§ **Consigne**: Rédigez la suite du texte sur la vertu, en partant de sa dernière phrase.

§ **Texte**:

Comment reconnaît-on le vertueux ? Il s'abstient d'inten­tions nuisi­bles, de paroles nuisi­bles et de com­por­te­ments nuisibles. Ici, nuisible se réfère autant à soi-même qu'envers les autres. La vertu sert donc à réduire les poisons du mental.

Comment s'améliorer ?

Le bon moyen d'amé­liorer notre vertu est de sonder régu­lière­ment notre état d'esprit. Avant une parole ou une action, nous restons vigi­­lants à notre réelle inten­tion. C'est un entraî­ne­ment constant et quo­ti­dien, qui à l'instar de l'appren­tis­sage d'une langue, finit par devenir naturel.

L'antidote à la méconduite n'est ni l'étude, ni la réflexion. C'est la vigi­lance cons­ciente. Quand on voit le salis­sant, on ne veut plus se salir.

Le piège à éviter est celui de se comparer aux autres. Un menteur qui boit un verre de vin par jour peut se prendre pour un saint, s'il vit entou­ré de voleurs ivrognes. De plus, il est impos­sible d'échapper à l'influence de son envi­ronne­ment, d'où l'impor­tance, comme Bouddha le pré­co­nisait, de préférer la fré­quen­ta­tion avec des indi­vidus plutôt sages que sots. Si vous ne pouvez vous empêcher de vous comparer, alors faites-le avec la per­fection.

Proverbe français
Au royaume des aveugles, les borgnes sont rois.

§ **Données fournies**:
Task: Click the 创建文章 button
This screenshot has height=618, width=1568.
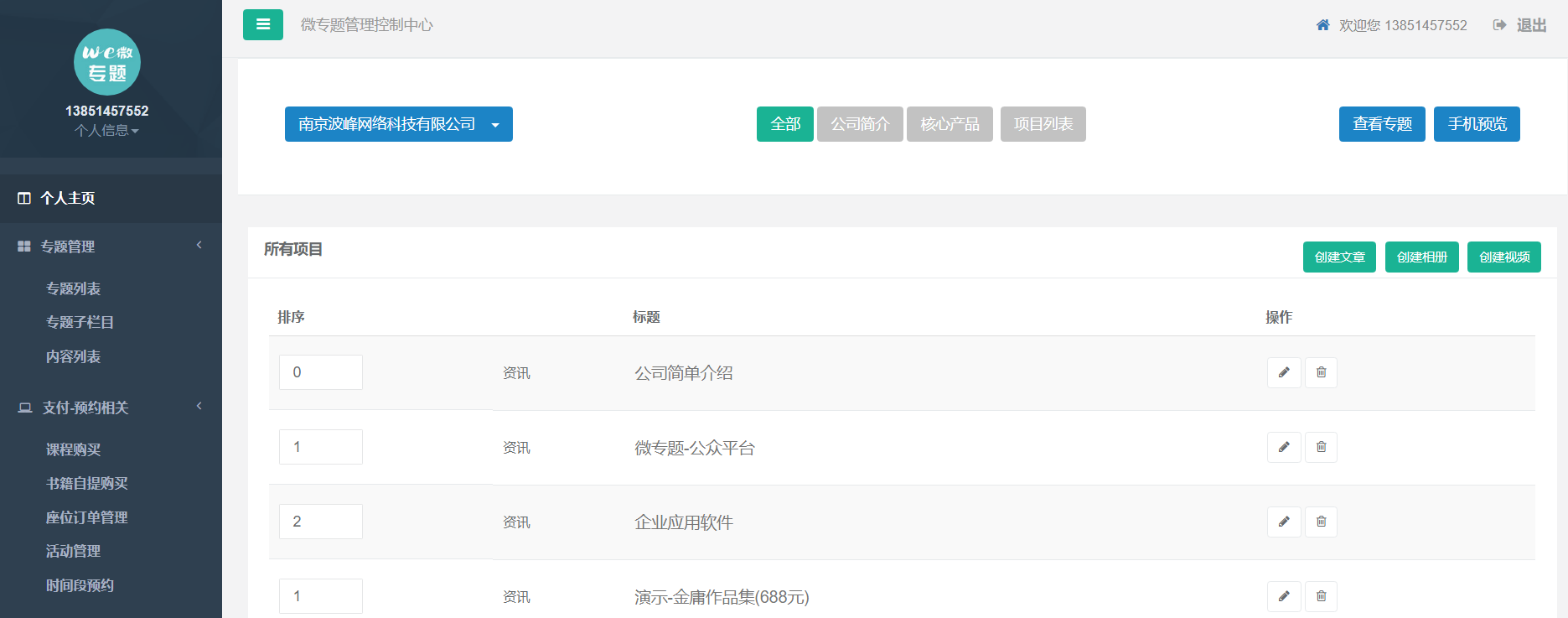Action: (1338, 257)
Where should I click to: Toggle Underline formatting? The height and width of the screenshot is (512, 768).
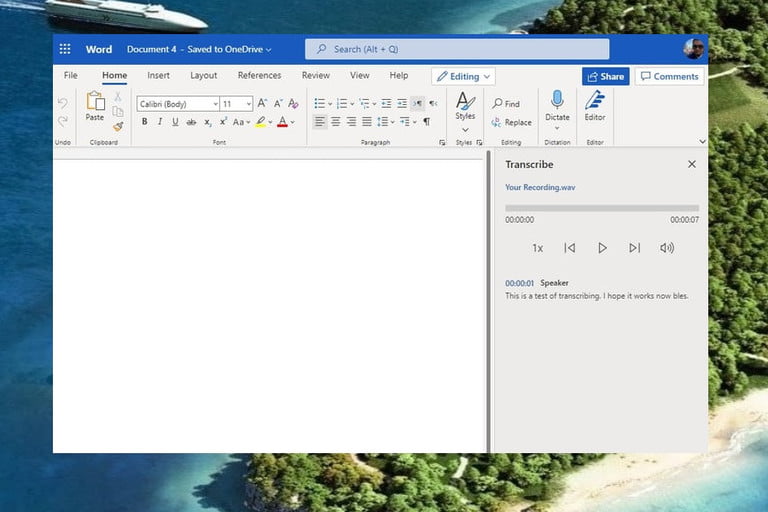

§ **Réponse**:
Ce qu'un être sans vertu…

Pourrait être ? [Réponse]
Rêverait d'être ?[Réponse]
Est en réalité ?[Réponse]

La restreinte

La restreinte des sens

Selon Bouddha, le manque de restreinte des sens alimente la mau­vaise conduite, qui ali­mente les entra­ves à la médi­ta­tion, qui ali­men­tent l'igno­rance.

ignorance
Absence de sagesse, de compréhension, de lucidité. Racine de toutes les croy­ances erronées.

La restreinte concerne tout ce qui suscite de l'atta­che­ment, par les 6 sens. On parle donc de :

  1. restreinte du corps
  2. restreinte de la vue
  3. restreinte de l'ouïe
  4. restreinte du goût
  5. restreinte de l'odorat
  6. restreinte du mental

Pour le mental, il s'agit du plaisir de l'intel­lec­tu­alisa­tion, de certaines idées. Néan­moins, penser à votre glace pré­férée au cara­mel et choco­lat relève de la restreinte du goût.

Quelles sont les premières choses dont il convien­drait de se res­treindre ? De tout ce qui peut produire du désir. Prin­ci­pale­ment :

  • sexe
  • nourriture
  • sommeil
  • confort
  • distraction

Vous pouvez travailler sur ce qui vous est le plus facile à abandonner, mais il importe de tra­vailler en même temps sur les points les plus tenaces. Ces derniers se cons­tituent de plu­sieurs couches dont les pre­mières sont plus faciles à nettoyer. Par exemple, vous gardez vos trois repas par jour, vous gardez même la glace au cho­colat, mais substi­tuez à la viande des pois, remplacez les boissons gazeuses sucrées par du thé vert, évitez de gri­gno­ter entre les repas, réduisez ce qui est trop sucré ou trop trans­formé… Ce qui favorise la restreinte est le fait de savoir que géné­rale­ment, les aliments mauvais pour la vertu le sont aussi pour la santé.

Si abstention signifie renonce­ment, res­treinte signifie réduction. Bien entendu, il convient de modifier ses habi­tudes désa­van­ta­geuses de façon pro­gres­sive. Seul, un renon­çant avancé sera capable de réduire ses besoins vitaux au strict minimum et de renoncer complète­ment à ce qui n'est pas indis­pen­sable.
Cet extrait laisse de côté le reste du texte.